Work to complete →
Extract every line of the data below and reproduce each one verbatim, keeping the original order.

Records for the exercise →
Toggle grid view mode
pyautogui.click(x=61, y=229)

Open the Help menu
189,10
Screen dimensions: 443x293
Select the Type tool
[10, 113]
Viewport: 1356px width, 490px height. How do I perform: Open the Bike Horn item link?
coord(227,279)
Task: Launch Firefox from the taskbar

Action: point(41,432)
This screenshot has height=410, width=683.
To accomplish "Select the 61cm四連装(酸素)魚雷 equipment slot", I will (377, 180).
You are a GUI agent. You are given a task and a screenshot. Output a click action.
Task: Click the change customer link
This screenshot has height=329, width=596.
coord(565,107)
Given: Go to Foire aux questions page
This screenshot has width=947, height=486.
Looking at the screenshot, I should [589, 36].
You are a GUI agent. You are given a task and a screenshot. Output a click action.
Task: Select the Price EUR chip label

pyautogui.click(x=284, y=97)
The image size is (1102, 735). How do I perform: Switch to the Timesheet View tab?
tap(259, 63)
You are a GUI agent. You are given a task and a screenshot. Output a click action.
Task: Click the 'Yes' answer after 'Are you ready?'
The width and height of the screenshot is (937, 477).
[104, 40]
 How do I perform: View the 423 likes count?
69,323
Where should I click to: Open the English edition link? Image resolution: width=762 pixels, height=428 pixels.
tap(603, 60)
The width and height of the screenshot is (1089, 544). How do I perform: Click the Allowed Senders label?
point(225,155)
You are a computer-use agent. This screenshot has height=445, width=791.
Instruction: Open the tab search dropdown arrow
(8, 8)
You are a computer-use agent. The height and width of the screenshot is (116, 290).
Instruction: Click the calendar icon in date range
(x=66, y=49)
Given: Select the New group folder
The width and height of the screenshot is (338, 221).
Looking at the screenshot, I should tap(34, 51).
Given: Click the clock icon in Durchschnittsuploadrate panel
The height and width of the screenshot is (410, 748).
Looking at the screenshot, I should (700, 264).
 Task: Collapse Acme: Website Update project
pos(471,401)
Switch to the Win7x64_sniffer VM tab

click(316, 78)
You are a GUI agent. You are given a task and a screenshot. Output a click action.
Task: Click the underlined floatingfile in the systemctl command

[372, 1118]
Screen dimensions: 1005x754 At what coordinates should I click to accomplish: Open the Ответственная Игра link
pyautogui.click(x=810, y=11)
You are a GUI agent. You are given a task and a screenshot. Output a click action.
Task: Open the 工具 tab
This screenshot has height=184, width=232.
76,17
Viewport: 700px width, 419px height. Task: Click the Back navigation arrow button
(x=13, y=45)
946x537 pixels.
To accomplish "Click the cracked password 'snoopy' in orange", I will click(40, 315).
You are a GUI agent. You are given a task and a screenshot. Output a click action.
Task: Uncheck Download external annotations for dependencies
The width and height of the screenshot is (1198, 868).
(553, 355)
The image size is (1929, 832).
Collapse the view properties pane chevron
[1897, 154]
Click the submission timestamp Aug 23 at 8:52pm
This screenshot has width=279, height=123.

Answer to the task →
Toggle grid view mode
pyautogui.click(x=61, y=229)

Open the Help menu
189,10
Screen dimensions: 443x293
Select the Type tool
[10, 113]
Viewport: 1356px width, 490px height. How do I perform: Open the Bike Horn item link?
coord(227,279)
Task: Launch Firefox from the taskbar

Action: point(41,432)
This screenshot has height=410, width=683.
To accomplish "Select the 61cm四連装(酸素)魚雷 equipment slot", I will (377, 180).
You are a GUI agent. You are given a task and a screenshot. Output a click action.
Task: Click the change customer link
This screenshot has height=329, width=596.
coord(565,107)
Given: Go to Foire aux questions page
This screenshot has width=947, height=486.
Looking at the screenshot, I should [589, 36].
You are a GUI agent. You are given a task and a screenshot. Output a click action.
Task: Select the Price EUR chip label

pyautogui.click(x=284, y=97)
The image size is (1102, 735). How do I perform: Switch to the Timesheet View tab?
tap(259, 63)
You are a GUI agent. You are given a task and a screenshot. Output a click action.
Task: Click the 'Yes' answer after 'Are you ready?'
The width and height of the screenshot is (937, 477).
[104, 40]
 How do I perform: View the 423 likes count?
69,323
Where should I click to: Open the English edition link? Image resolution: width=762 pixels, height=428 pixels.
tap(603, 60)
The width and height of the screenshot is (1089, 544). How do I perform: Click the Allowed Senders label?
point(225,155)
You are a computer-use agent. This screenshot has height=445, width=791.
Instruction: Open the tab search dropdown arrow
(8, 8)
You are a computer-use agent. The height and width of the screenshot is (116, 290).
Instruction: Click the calendar icon in date range
(x=66, y=49)
Given: Select the New group folder
The width and height of the screenshot is (338, 221).
Looking at the screenshot, I should tap(34, 51).
Given: Click the clock icon in Durchschnittsuploadrate panel
The height and width of the screenshot is (410, 748).
Looking at the screenshot, I should (700, 264).
 Task: Collapse Acme: Website Update project
pos(471,401)
Switch to the Win7x64_sniffer VM tab

click(316, 78)
You are a GUI agent. You are given a task and a screenshot. Output a click action.
Task: Click the underlined floatingfile in the systemctl command

[372, 1118]
Screen dimensions: 1005x754 At what coordinates should I click to accomplish: Open the Ответственная Игра link
pyautogui.click(x=810, y=11)
You are a GUI agent. You are given a task and a screenshot. Output a click action.
Task: Open the 工具 tab
This screenshot has height=184, width=232.
76,17
Viewport: 700px width, 419px height. Task: Click the Back navigation arrow button
(x=13, y=45)
946x537 pixels.
To accomplish "Click the cracked password 'snoopy' in orange", I will click(40, 315).
You are a GUI agent. You are given a task and a screenshot. Output a click action.
Task: Uncheck Download external annotations for dependencies
The width and height of the screenshot is (1198, 868).
(553, 355)
The image size is (1929, 832).
Collapse the view properties pane chevron
[1897, 154]
Click the submission timestamp Aug 23 at 8:52pm
This screenshot has width=279, height=123.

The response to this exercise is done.